## Data for this task
· · · ·
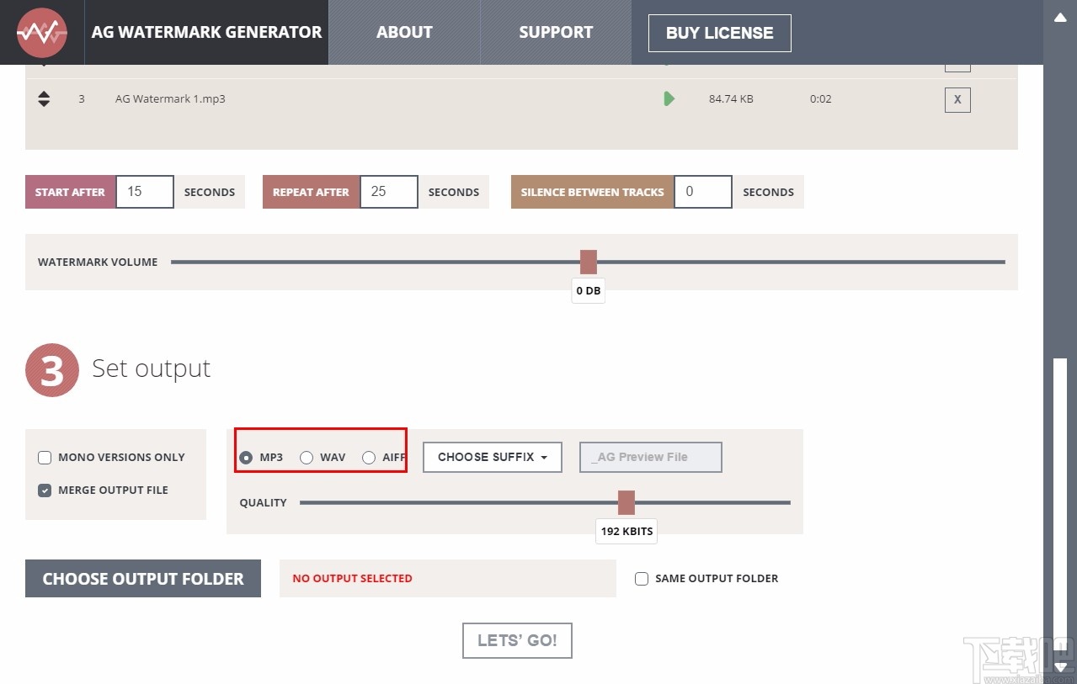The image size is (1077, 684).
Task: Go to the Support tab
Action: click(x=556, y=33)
· · · ·
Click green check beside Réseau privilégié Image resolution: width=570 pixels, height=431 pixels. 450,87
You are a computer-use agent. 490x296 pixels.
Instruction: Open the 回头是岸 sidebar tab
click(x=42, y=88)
· · · ·
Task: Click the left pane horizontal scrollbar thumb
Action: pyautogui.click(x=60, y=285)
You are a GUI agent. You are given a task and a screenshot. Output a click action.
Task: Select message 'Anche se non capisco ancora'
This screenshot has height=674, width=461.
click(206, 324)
· · · ·
Render everything from the line containing "The image size is (1077, 684)." down to the line containing "Action: click(x=556, y=33)" as a numbered list, leaving out blank lines and the picture.

## Written reply
1. The image size is (1077, 684).
2. Task: Go to the Support tab
3. Action: click(x=556, y=33)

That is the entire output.